Il insiste d'ailleurs sur le rôle de l’école maternelle où "les élèves découvrent le principe alphabétique, font leurs premiers essais d’écriture, se familiarisent avec la langue et la culture écrite" et il regrette que les membres du CSEN (Conseil scientifique de l'Education nationale) fassent "table rase de ces acquisitions" alors que "la recherche internationale soutient cette orientation en montrant l’impact positif d’un enseignement précoce de la compréhension des textes et de familiarisation avec la langue écrite (...). Il semble néfaste, pour les enfants issus de milieux sociaux défavorisés, d’interrompre pendant deux ans (CP et CE1) le travail amorcé au cours des trois années d’école maternelle."
Au CP et CE1, la lecture à haute voix est réduite à "à une course contre la montre" négligeant "la syntaxe et la segmentation du texte, les pauses, les marques de ponctuation et l’intonation", ce que le chercheur résume sous le mot de prosodie.
Et surtout, il dénonce "la croisade amorcée au CP avec l’imposition d’une méthode syllabique radicale" qui voudrait qu'on ne présente aux élèves que "des textes 100 % déchiffrables". Or la seule étude dont disposait la DGESCO pour justifier son choix, celle de Jérôme Deauvieau, n’a jamais été validée, ni publiée par une revue scientifique (voir ToutEduc ici). Cette croisade est portée par le "guide orange" : "Contrairement à ce qu’il annonce en couverture, le guide n’est pas 'fondé sur l’état de la recherche'. Il ne tient compte que des recherches qui vont dans le sens voulu par le ministère et ignore celles qui le contredisent ou apportent des nuances", il "limite l’encodage aux mots que les enfants ont appris à déchiffrer. Il proscrit tout essai d’écriture autonome et tout tâtonnement", ses auteurs "semblent méconnaitre les recherches qui attestent la validité de ces techniques d’écritures approchées".

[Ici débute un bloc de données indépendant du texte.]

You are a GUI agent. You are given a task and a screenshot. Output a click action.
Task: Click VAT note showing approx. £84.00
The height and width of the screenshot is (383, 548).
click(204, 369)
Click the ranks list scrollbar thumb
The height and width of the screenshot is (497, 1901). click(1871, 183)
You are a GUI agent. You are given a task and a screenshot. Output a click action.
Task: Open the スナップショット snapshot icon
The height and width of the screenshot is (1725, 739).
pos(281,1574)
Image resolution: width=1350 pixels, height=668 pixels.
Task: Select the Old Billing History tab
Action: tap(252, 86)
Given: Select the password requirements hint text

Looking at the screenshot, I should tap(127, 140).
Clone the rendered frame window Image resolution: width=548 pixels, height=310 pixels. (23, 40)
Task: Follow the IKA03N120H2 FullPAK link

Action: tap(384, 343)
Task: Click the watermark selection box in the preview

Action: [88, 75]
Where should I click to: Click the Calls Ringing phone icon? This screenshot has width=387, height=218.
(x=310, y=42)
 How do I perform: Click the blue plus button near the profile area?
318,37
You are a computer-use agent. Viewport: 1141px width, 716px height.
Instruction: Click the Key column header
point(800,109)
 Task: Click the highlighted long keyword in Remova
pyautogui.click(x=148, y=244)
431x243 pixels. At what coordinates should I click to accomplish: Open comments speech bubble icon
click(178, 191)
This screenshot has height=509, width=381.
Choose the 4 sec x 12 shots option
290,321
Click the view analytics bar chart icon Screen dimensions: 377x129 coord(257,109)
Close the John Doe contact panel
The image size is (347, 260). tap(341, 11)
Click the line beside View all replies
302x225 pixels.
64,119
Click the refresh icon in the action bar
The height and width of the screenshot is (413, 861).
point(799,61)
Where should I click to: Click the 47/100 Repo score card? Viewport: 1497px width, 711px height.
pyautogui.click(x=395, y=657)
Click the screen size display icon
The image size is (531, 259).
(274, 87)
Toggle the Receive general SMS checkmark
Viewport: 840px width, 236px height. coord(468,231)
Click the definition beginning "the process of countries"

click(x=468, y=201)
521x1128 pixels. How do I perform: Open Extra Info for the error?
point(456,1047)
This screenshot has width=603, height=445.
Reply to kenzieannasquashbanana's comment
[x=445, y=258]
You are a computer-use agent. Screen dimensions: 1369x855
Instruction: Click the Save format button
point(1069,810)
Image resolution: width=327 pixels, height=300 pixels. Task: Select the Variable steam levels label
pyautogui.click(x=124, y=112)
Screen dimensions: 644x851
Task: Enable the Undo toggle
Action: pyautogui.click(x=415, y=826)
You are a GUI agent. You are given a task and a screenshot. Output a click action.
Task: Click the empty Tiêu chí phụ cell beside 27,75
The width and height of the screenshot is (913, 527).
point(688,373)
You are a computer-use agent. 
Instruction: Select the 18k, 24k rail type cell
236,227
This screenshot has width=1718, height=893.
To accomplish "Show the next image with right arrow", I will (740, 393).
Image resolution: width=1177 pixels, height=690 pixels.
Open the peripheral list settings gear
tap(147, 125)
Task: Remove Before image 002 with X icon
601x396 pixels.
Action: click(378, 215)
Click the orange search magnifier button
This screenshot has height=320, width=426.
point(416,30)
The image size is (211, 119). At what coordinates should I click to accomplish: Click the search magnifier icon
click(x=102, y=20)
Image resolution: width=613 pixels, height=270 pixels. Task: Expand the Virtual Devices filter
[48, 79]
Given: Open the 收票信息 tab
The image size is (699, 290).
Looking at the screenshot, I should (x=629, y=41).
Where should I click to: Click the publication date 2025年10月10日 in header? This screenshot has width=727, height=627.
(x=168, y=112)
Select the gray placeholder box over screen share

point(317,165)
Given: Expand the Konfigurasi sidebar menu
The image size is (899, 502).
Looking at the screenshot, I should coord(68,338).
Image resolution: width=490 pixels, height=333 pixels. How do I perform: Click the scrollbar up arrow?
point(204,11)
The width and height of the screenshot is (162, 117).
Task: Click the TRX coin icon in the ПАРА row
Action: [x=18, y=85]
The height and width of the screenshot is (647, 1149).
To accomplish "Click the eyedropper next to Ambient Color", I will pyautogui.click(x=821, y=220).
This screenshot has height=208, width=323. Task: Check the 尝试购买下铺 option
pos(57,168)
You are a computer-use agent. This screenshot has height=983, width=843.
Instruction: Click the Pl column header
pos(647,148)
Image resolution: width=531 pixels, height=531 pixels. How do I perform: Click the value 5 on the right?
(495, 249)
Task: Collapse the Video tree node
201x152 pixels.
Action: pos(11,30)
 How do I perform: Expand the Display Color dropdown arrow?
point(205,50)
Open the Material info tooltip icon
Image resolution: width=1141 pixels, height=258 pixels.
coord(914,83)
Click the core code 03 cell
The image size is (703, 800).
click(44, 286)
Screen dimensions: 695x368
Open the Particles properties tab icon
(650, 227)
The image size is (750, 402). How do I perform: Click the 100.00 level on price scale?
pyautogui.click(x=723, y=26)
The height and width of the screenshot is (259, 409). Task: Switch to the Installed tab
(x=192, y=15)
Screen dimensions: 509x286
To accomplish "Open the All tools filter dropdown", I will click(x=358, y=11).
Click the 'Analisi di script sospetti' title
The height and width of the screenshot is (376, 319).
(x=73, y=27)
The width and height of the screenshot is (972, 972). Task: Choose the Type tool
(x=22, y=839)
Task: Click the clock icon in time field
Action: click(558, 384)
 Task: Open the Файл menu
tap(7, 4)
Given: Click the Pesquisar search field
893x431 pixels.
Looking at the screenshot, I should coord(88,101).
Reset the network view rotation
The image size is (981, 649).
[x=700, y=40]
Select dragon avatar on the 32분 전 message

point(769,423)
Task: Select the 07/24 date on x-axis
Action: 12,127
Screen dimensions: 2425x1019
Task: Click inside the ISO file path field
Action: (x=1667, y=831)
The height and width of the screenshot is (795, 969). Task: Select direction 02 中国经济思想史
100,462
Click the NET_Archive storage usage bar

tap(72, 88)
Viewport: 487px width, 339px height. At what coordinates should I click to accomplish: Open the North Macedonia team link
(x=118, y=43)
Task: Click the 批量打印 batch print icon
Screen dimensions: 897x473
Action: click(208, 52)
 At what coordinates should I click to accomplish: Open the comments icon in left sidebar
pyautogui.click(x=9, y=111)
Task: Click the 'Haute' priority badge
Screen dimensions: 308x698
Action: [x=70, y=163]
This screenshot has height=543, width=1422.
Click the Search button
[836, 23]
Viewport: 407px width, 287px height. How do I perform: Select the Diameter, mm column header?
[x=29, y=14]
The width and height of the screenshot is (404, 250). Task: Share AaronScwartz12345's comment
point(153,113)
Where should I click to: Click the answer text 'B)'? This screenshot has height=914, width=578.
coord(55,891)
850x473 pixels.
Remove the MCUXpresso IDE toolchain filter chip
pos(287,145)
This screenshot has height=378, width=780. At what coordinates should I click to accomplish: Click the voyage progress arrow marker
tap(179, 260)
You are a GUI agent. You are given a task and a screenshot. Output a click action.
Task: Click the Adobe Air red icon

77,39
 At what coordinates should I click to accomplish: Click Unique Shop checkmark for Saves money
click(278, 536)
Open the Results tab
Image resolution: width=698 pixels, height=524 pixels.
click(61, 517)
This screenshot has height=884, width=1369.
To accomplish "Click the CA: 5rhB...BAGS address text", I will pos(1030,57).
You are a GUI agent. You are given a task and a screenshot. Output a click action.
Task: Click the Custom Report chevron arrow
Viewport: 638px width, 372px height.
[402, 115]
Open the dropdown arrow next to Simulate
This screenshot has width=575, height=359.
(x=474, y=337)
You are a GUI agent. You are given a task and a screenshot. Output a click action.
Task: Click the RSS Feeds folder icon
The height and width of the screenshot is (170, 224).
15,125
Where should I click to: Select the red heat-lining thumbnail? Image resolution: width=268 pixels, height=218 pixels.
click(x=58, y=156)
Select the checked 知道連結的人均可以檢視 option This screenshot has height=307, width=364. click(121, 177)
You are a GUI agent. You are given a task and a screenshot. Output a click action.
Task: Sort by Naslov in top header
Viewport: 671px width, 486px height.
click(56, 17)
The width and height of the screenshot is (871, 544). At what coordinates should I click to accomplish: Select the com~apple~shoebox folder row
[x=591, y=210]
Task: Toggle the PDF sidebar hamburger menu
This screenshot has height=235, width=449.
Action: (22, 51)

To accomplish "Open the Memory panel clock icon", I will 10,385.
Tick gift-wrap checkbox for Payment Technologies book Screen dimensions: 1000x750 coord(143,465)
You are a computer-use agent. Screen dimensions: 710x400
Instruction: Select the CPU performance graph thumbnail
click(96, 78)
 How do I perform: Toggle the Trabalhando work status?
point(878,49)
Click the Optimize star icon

Et Roland Goigoux, interrogé sur une note du Conseil scientifique (octobre 2022) sur la lecture estime que, "bâclée", elle "discrédite" le CSEN qui sait "qu’aucun manuel n’a fait la preuve de son efficacité". Il est d'ailleurs hostile à leur labellisation. Celle-ci "perpétuerait l’idée erronée (mais oh combien populaire) selon laquelle les difficultés de compréhension des collégiens trouvent leur origine (et leur solution) au cours préparatoire et qu’il s’agit tout simplement d’un problème de méthode (...). Cela reviendrait quasiment à imposer un manuel unique, comme le manuel Néo (Nathan)" qui propose "une syllabique radicale" dont il a montré l"’illégitimité". D'autre part, un manuel imposé exonérerait les enseignants "de leur part de responsabilité dans les difficultés persistantes de leurs élèves ; celles-ci trouveraient leur origine soit chez l’enfant, soit dans la méthode d’État appliquée à la lettre."
Il fait enfin le portrait des bons enseignants au cours préparatoires. Ils "se distinguent par leur détermination et leur confiance dans les capacités de leurs élèves. Leur pédagogie est active, le climat de classe est serein, propice aux apprentissages d’élèves fortement engagés dans les tâches proposées. Les opérations cognitives requises pour réaliser les tâches sont explicitées avant, pendant et après leur utilisation. Au début du cours préparatoire, les enseignants incitent leurs élèves à faire feu de tout bois pour identifier les mots, à évaluer la qualité de leur déchiffrage en prenant appui sur le contexte et à procéder par analogie pour décoder et pour encoder des mots."